И как раз в этот момент Искандер Абышов сказал Джаванширу:
— Ты только посмотри! Вах!
Шагах в десяти на пересечении аллей показалась высокая стройная женщина в темном костюме и шляпе с широкими полями. Походка ее была до того легкой и мягкой и в то же время неспешной, что Джаваншир сразу нашел бездну вкуса и соразмерности в каждом ее движении. Несмотря на некоторую воздушность, все у этой женщины было на месте, и она проплывала мимо них в лунном свете, делая, как показалось Джаванширу, великое одолжение тушинскому парку и вообще всей Шуше; она как бы бросала вызов дикой, неупорядоченной красоте этих мест.

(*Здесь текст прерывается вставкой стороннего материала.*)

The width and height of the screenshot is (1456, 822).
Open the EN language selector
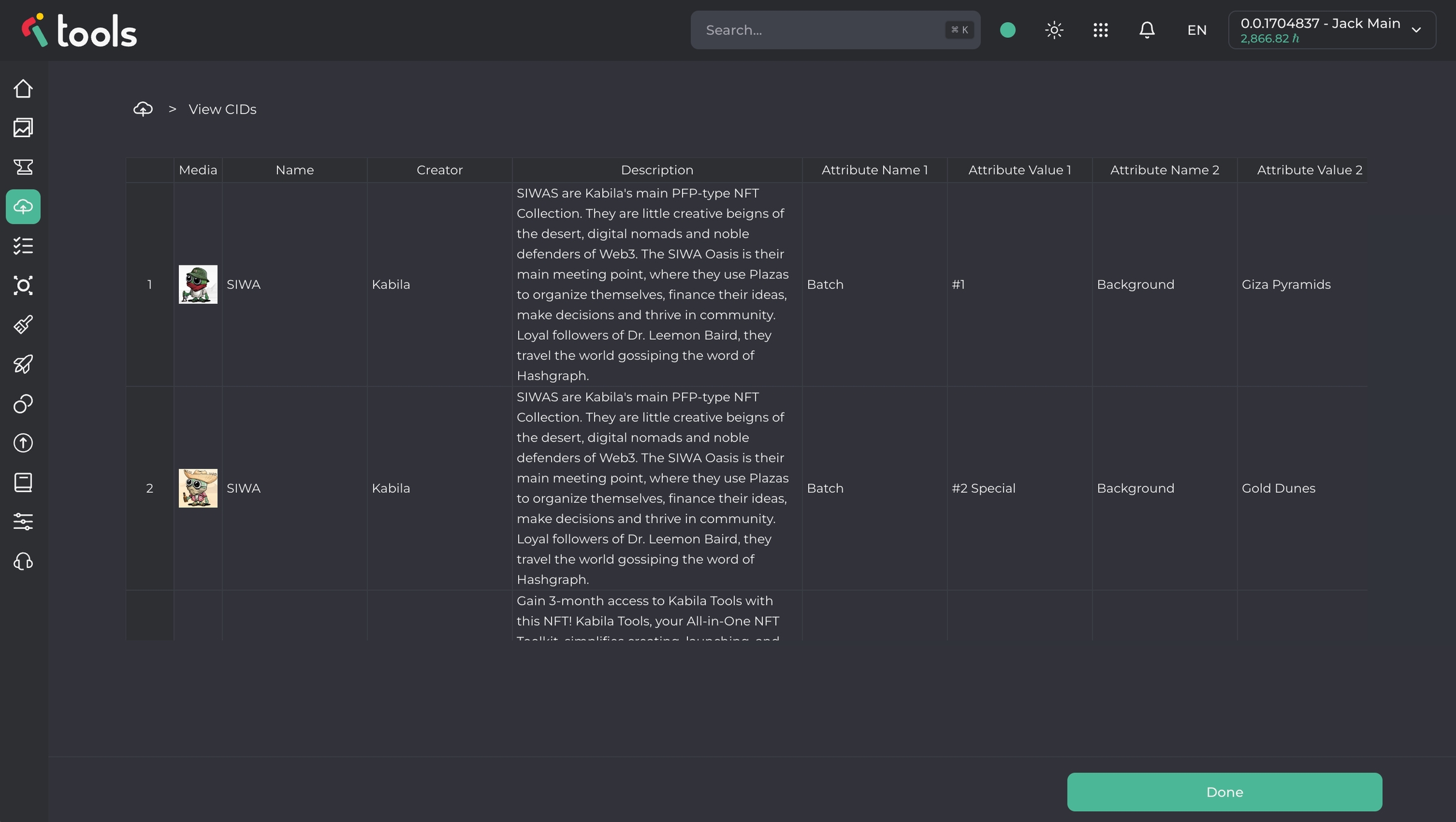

— Бывают же такие женщины, о аллах! — тихонько сказал Искандер Абышов, сказал и посмотрел на Джаваншира, странно так посмотрел, будто побуждая его, такого опытного человека, к каким-то действиям.
И тогда, совершенно неожиданно для себя самого, Джаваншир ускорил шаги, приблизился к этой женщине и произнес:
— Извините…
Женщина посмотрела на Джаваншира, и только теперь он понял, что сделал, что совершил, в горле у него внезапно пересохло, и уже каким-то не своим голосом он повторил:
— Извините…
Женщина была очень красива, хотя ей, наверно, было около сорока, и удивительно было то, что возраст свой она и не стремилась скрыть, была только слегка подкрашена, аромат каких-то тонких духов был еле уловим.
И перед этой красотой и естественностью Джаваншир показался себе самым уродливым и глупым человеком на свете.
Искандер Абышов смотрел на них глазами, полными счастливого изумления и тоски. Еще бы! Этот знакомый ему парень, который всего минуту назад шел рядом с ним, пил вместе с ним вино в шашлычной Абульфата, уже, как видно, познакомился с этой прекрасной женщиной, с этим неземным существом, совершенно недосягаемым для него, Искандера Абышова.